St Martin at Oak is a Grade I listed redundant parish church in the Church of England in Norwich.

==History==

The church is medieval dating from before 1491.

It lost its tower to bomb damage in 1942. It was rebuilt in 1953 by the architect John Chaplin as a church hall for neighbouring parishes, with the chancel arch being bricked up that decade, leaving the nave as a large hall. Its existence as a church hall never materialised as the local churches were closed in the 1960s.

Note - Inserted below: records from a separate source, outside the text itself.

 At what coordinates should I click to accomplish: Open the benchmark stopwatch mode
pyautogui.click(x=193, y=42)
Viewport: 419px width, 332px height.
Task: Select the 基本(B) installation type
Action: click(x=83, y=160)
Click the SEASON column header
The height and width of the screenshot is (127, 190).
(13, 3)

The Night Shelter relocated to St Martin at Oak from St James Pockthorpe in 1976, using the nave as a dormitory and the chancel as a common room. Additionally, the arcade was glazed, and office, showers, and toilets were installed in the aisle. The Night Shelter remained at St Martin's until it moved to the Bishopbridge House in 2002. For a very short time, artists rented the church. In 2012, the Wharf Music Academy began renting the church; they replaced the showers with soundproof teaching pods and in 2013 upgraded the chancel into office space and a kitchen. After repairs to internal plasterwork, in December 2024 the Men's Shed became a tenant.

==Organ==

The church purchased an organ dating in 1887 by Norman and Beard. A specification of the organ can be found on the National Pipe Organ Register. When the church closed for worship, the organ was transferred to St Bartholomew's Church, Corton, Suffolk.